### Task directions
Everything from the line containing "The width and" through the final line of the entries must be repeated exactly, and only that, without pictures.

### Supplied information

((

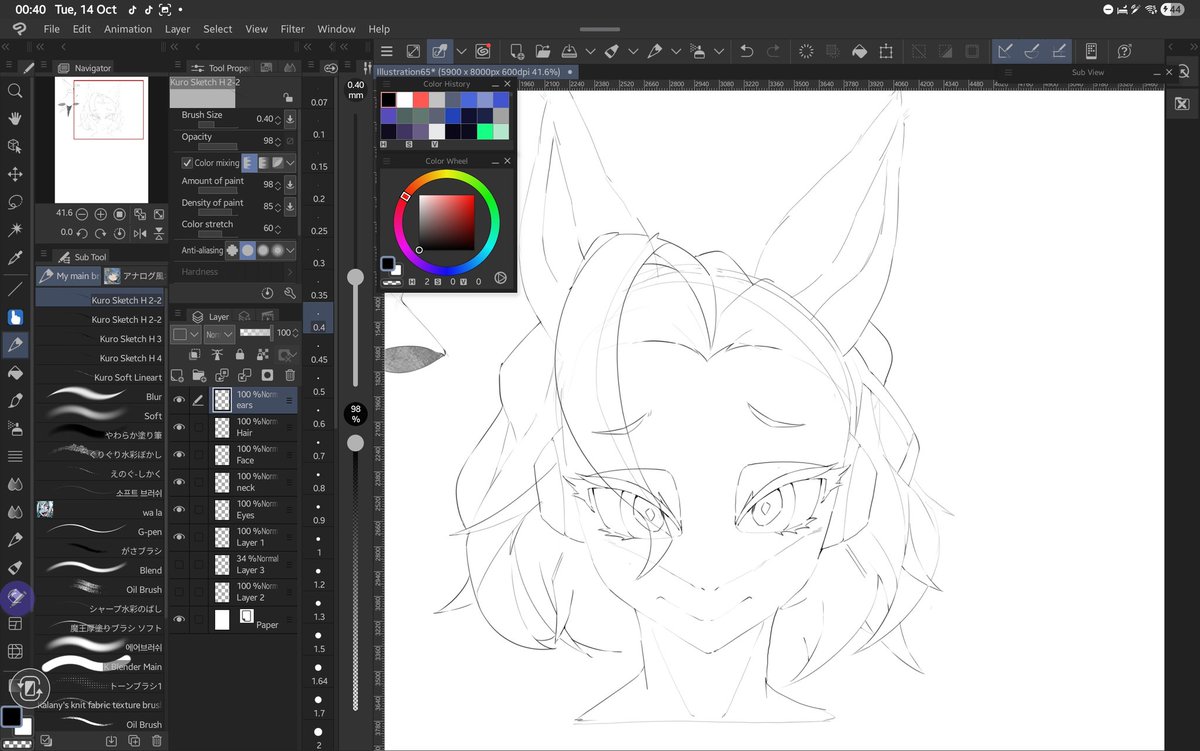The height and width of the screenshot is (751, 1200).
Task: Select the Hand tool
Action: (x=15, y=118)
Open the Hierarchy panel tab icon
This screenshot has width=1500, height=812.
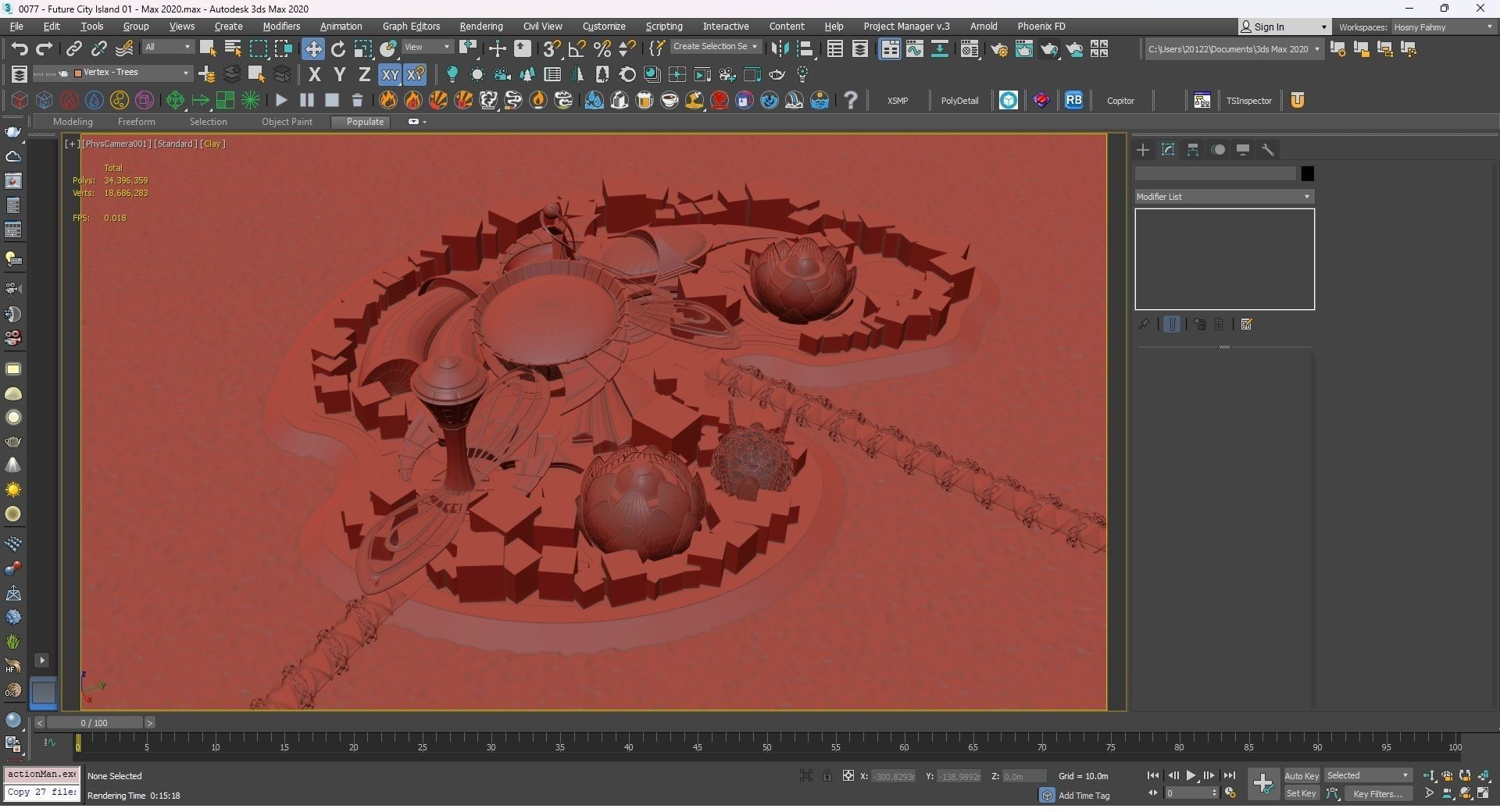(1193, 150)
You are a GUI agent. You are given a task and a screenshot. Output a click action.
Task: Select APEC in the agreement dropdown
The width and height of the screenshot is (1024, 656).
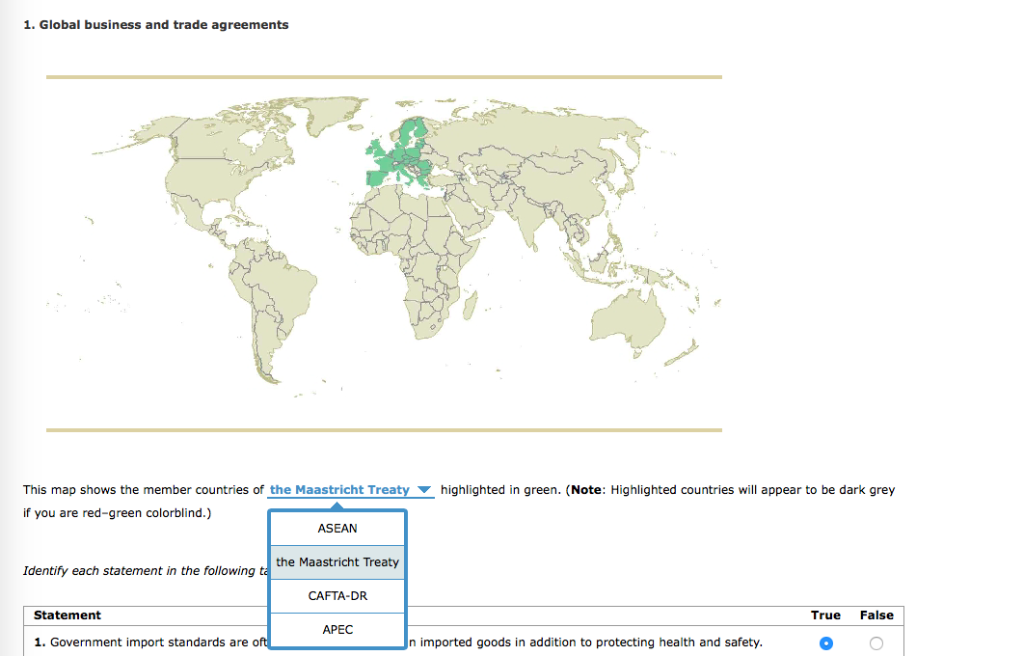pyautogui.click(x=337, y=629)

))

### Answer for this exercise
The width and height of the screenshot is (1024, 656).
pyautogui.click(x=337, y=629)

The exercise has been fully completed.